Task objective: Leaving out the pictures, print exactly the lines from the one holding "Task: Select callout 9 on the diagram" to the last line of the entries below, both included, and nothing more.

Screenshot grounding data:
--- START ---

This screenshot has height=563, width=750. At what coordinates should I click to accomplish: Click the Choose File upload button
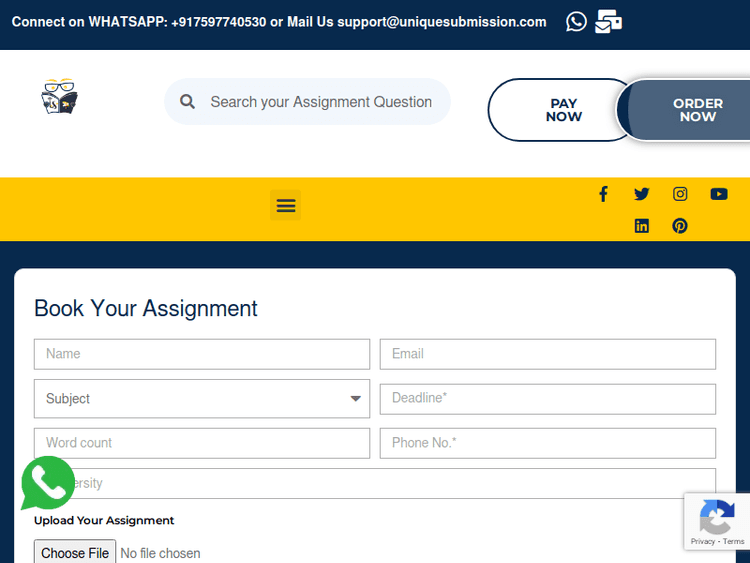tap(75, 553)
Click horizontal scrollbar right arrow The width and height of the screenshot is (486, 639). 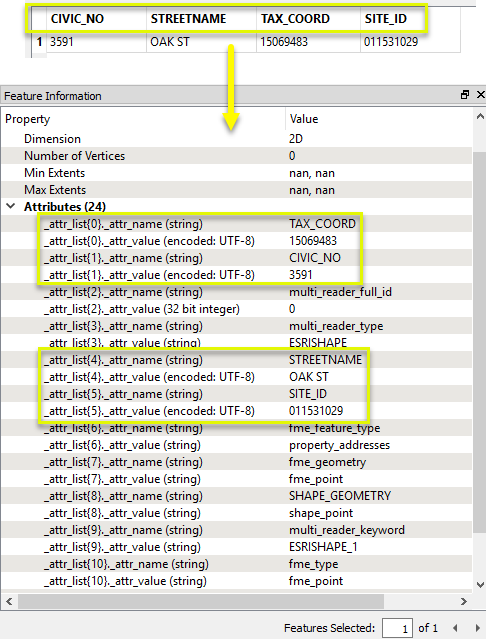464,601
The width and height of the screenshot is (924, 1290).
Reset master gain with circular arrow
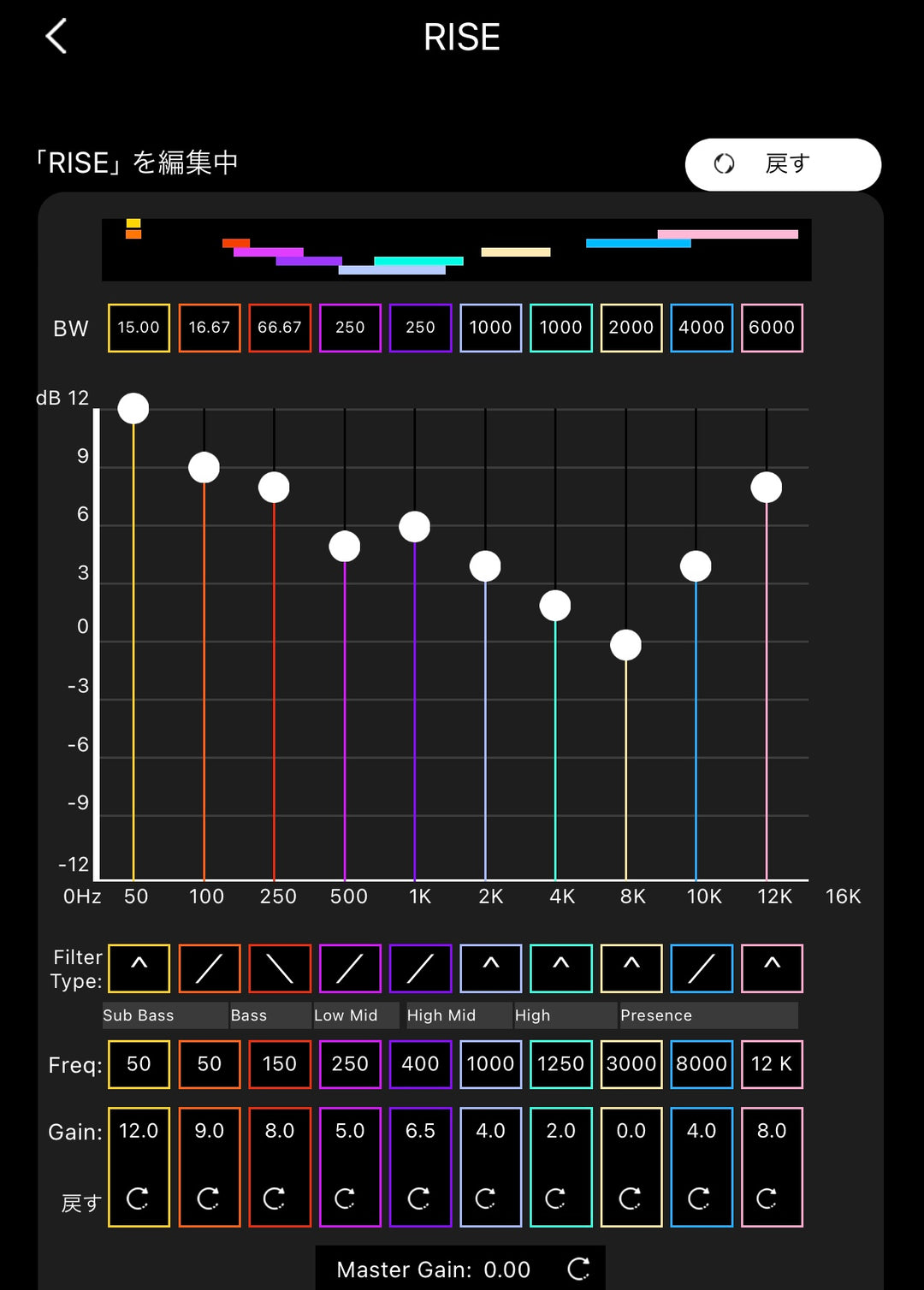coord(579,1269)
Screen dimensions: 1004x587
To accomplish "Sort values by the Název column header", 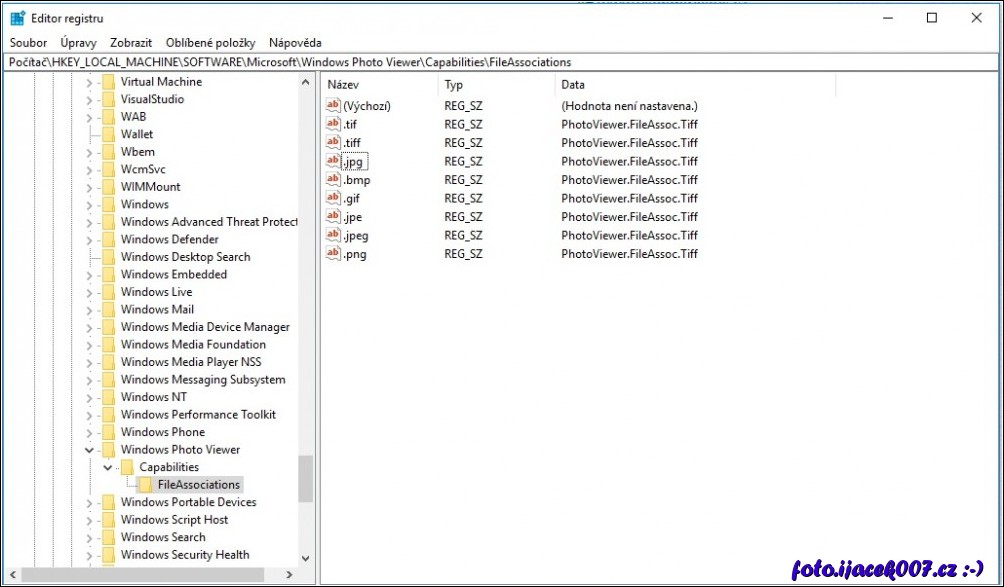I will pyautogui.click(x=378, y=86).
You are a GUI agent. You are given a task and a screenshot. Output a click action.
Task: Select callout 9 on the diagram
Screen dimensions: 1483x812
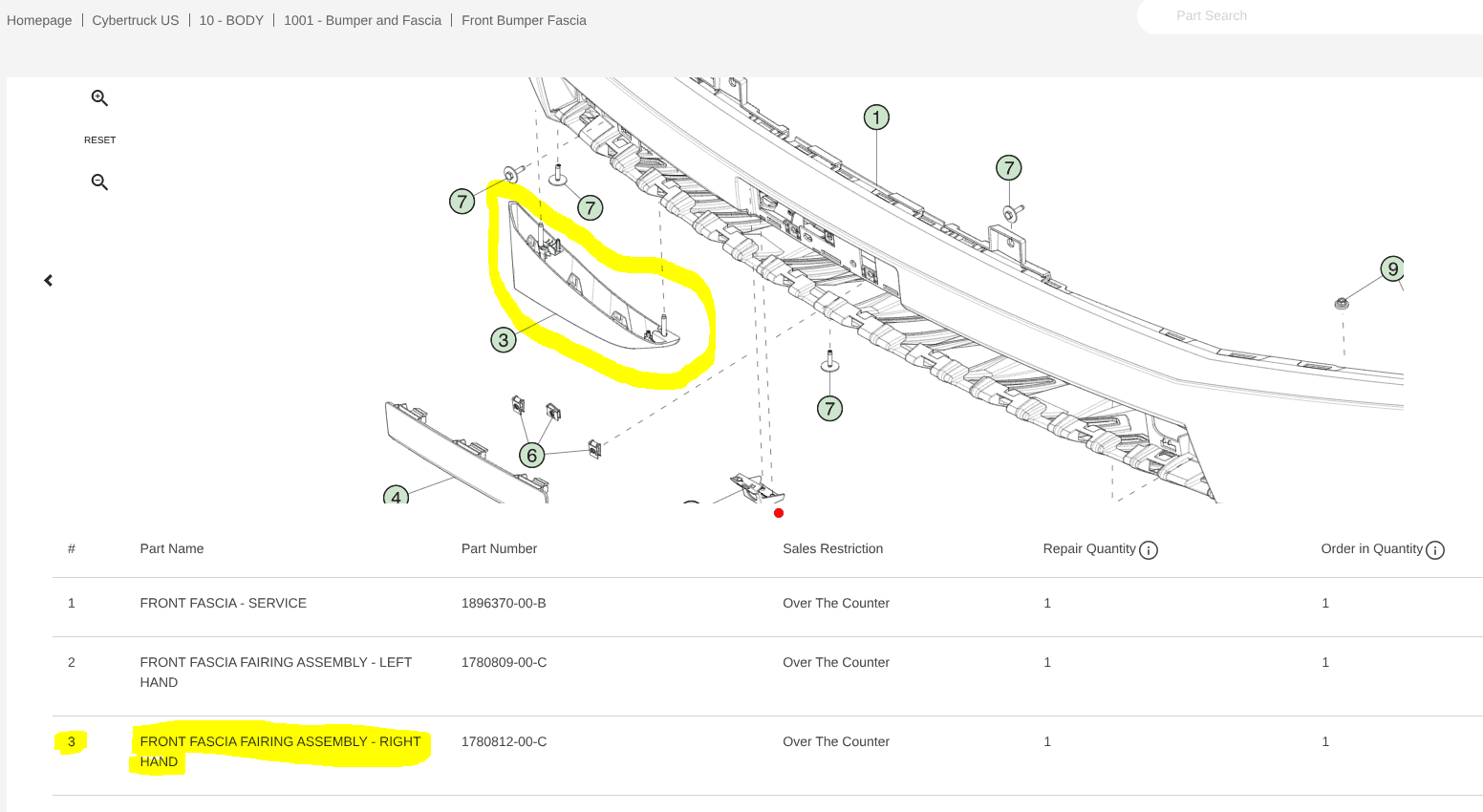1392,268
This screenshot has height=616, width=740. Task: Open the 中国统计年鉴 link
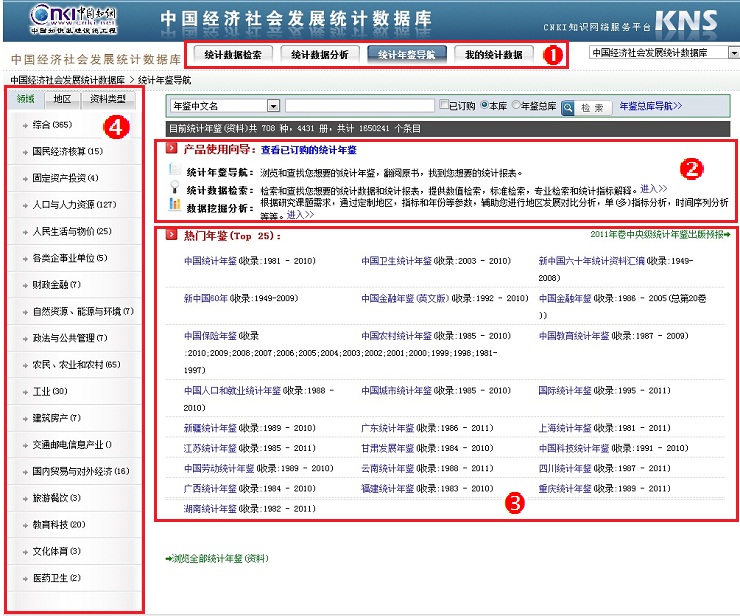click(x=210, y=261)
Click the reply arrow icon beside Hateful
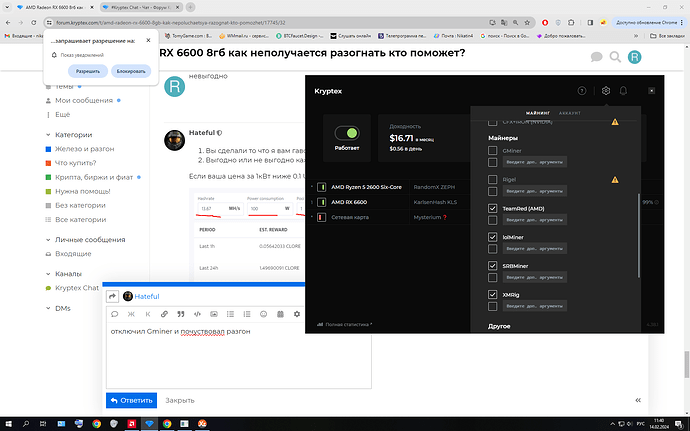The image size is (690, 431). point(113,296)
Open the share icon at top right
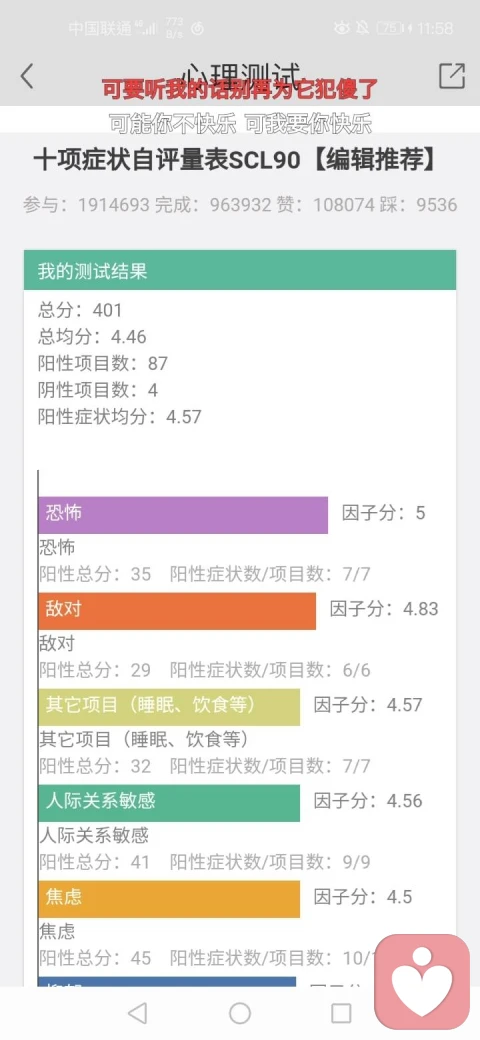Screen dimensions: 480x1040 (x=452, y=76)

--- END ---

Exercise output:
Task: Select callout 9 on the diagram
Screen dimensions: 1483x812
1392,268
This screenshot has height=616, width=740. Task: Open the 中国统计年鉴 link
click(x=210, y=261)
Click the reply arrow icon beside Hateful
The image size is (690, 431). point(113,296)
Open the share icon at top right
Screen dimensions: 480x1040 (x=452, y=76)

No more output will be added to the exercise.